Went to see the new production of 'Cabaret' tonight with Chris. I've wanted to see it since it was first announced even though there was an element of uncertainty too - it's not the film and it's not the version I saw a few years back at Studio 54 in New York. And this had James Dreyfuss as the MC - not my favourite actor and that is such a pivotal role. But it was very enjoyable and quite thoughtful.

They went overboard on the sleaze and black leather, cross-dressing and posing, nudity and James D in fishnets and suspenders - not the prettiest of sights, especially when he flashed his naked arse not once, but twice. It probably tried too hard for sleaziness - which I'm not sure it achieved - but the cabaret girls and boys were good, very athletic, in their leather straps and stockings.

It took me a while to get used to Anna Maxwell Martin as Sally Bowles but she won me over, particularly in her two big songs ('Maybe This Time' and 'Cabaret' in the second half) when she slightly changed the emphasis in the lyrics to make it more personal and part of her story rather than try to compete with the 'gold standard' version from Liza.

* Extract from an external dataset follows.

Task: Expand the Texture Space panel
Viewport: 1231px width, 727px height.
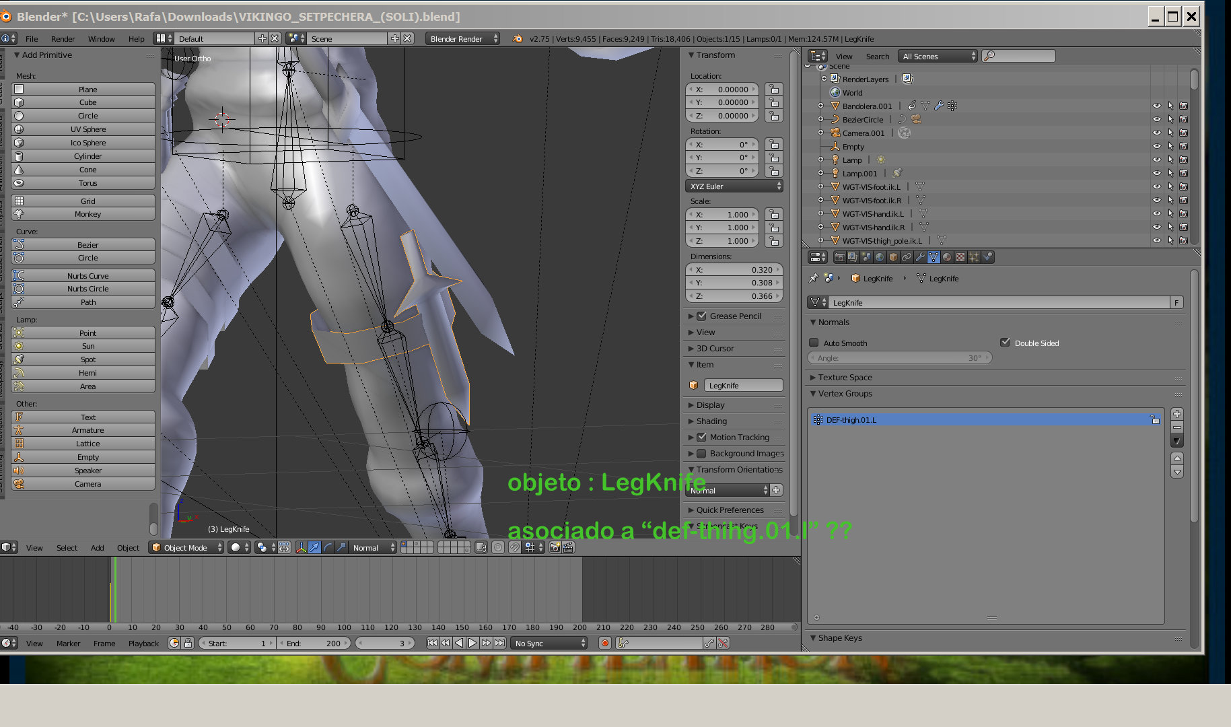Action: 845,378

James D also put in a sterling performance, particularly in the second act with ' I Don't Care Much' which says so much about his character and Sally, as he sprinkles her bed with what I assumed was meant to be cocaine to lure her back to the Kit Kat Klub.

The star of the show was Sheila Hancock - as soon as she walked on stage the first time it was obvious that acting was happening. The 'acting' vanishes as her character as the landlady on hard times brings some warmth to the show, as does the mature love affair with Herr Schultz (Geoffery Hutchings) that goes horribly wrong as the Nazis start appearing. She was excellent.

The final scene was quite harrowing in its own way, firstly with the Kit Kat dancers twitching in the dawn after the night before, coming down from whatever they were on. Then James D and the dancers slowly strip and huddle together for warmth in the snow, their bodies seeming to get smaller and emaciated, partly to demonstrate the opposite from earlier glory of nudity of young healthy bodies and partly, I suppose, to reflect the images of the liberation of Auschwitz and other camps. There was deathly silence as the curtain came down on this most powerful scene. It was a brave man down the front that started the clapping that went on for several curtain calls.

I think the production has had mixed reviews and I can understand why - it's quite brave of them to take on the show when we all know most of the songs from the film and have images firmly fixed in our minds. I enjoyed it - it entertained and it made me think. That's a good thing. I hope it enjoys a good run.